The State Department issued its 2020 Country Reports on Terrorism just as 2021 is coming to an end. The document is required by law and contains several interesting insights into the direction of U.S. counterterrorism policy. It also serves as an odd time capsule, as it includes no information since the fall of Afghanistan to the Taliban, which occurred in August of 2021.
The document continues to emphasize the current obsession among the U.S. government with “racially or ethnically motivated violent extremism” (REMVE) or “white-identity terrorism.” The State Department was directed by Congress to include “white identity terrorism” in the 2020 Terrorism Country Report, based on an amendment to the 2021 National Defense Authorization Act.
No other terrorist threat is categorized or broken down by ideological motivation. Despite the special carve out for “white-identity terrorism,” the included information is less than extensive. The document includes a short list of extremist groups banned by other countries, several of which have only a dozen members or are described as already having been dissolved.
Despite focusing on “white identity terrorism,” the State Department report cannot help but make abundantly clear that jihadist terrorism remains the primary counterterrorism concern in nearly countries across the globe. It is the primary focus for countries in every region. The 2020 report also confirms the trend of jihadist growth in Africa. The report also continues to expose the role of Iran in supporting Al Qaeda, describing it as the “core facilitation pipeline” for Al Qaeda. Regarding Afghanistan, as Long War Journal’s Thomas Joscelyn noted on social media, “The State Dept touts the role of Afghan security forces (ANDSF) in some passages. Although the report is intended to cover events in 2020, it is still odd to read these parts, given the ANDSF crumbled in 2021.”
On a positive note, the report highlights the growing success in a campaign to recruit European and Latin American countries to designate Iranian-backed Hezbollah. Another interesting development is the State Department acknowledgement of the decision of the Austrian government to designate the Muslim Brotherhood as a terrorist organization. While the State Department does not praise the decision, neither do they overtly criticize the Austrian decision. Earlier efforts by the Trump Administration to designate the Muslim Brotherhood were met by extensive bureaucratic hostility.
While the State Department does not have a categorization for “left-wing” terrorism, the report does record notable left-wing terrorism concerns in Colombia, Cuba, Peru, Venezuela, Nepal, Turkey, Spain, France, Germany, Greece, and Italy.
The report highlights the increase in left wing extremists in Germany based on an extensive German Interior Ministry Report from 2019. Curiously, the State Department insists that the 2019 report is the latest available, despite the fact that, as the Center for Security Policy has reported, the 2020 German Interior Ministry Report has been available in English for the general public since at least September.

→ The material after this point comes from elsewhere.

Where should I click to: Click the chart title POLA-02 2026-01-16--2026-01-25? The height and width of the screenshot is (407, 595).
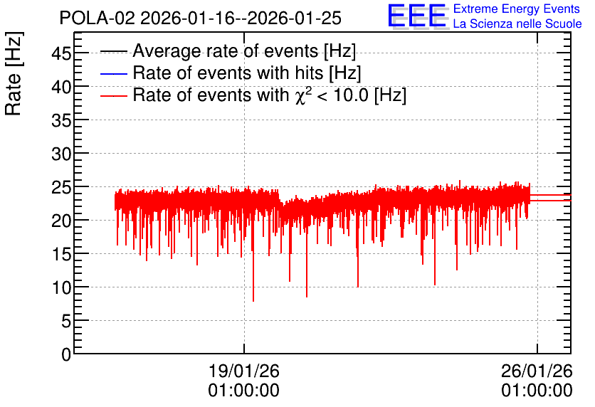tap(201, 18)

The State Department acknowledges that the number of crimes committed by right-wing extremists in Germany declined in 2019, while the total number of left-wing extremists has increased. There were slightly more identified left-wing extremists in Germany than “right-wing” in 2019 but the State Department draws no conclusions from these statistics. Unlike U.S. counterterrorism, German intelligence has significant concerns about a growth in left-wing anarchist and autonomist groups in 2020 and is willing to identify such groups.
Confusingly, the State Department insists on applying the “racially or ethnically motivated violent extremists” jargon to describe what German intelligence labels “right-wing,” even though the German report makes clear that not all extremists listed under this category are racially or ethnically motivated. This is yet another example of how the U.S. insistence on using vague categorizations is unhelpful, compared to simply identifying organizations and ideologies by their correct name.

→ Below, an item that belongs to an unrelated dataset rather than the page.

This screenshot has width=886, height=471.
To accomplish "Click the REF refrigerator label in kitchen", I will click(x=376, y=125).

In conclusion, the State Department country reports on terrorism continues to reflect the U.S. government’s growing confusion about the nature of terrorism and how it is distinct from other forms of violence. It refuses to acknowledge the overarching ideology which guides jihadist terrorism, downplays or ignores the growing threat of left-wing terrorism while playing up “right wing” terrorism under the unhelpful REMVE moniker. In order to improve the usefulness of its annual report, the State Department should be permitted to return to a traditional model of counterterrorism reporting, emphasizing designated terrorist groups and not invented categories of extremism.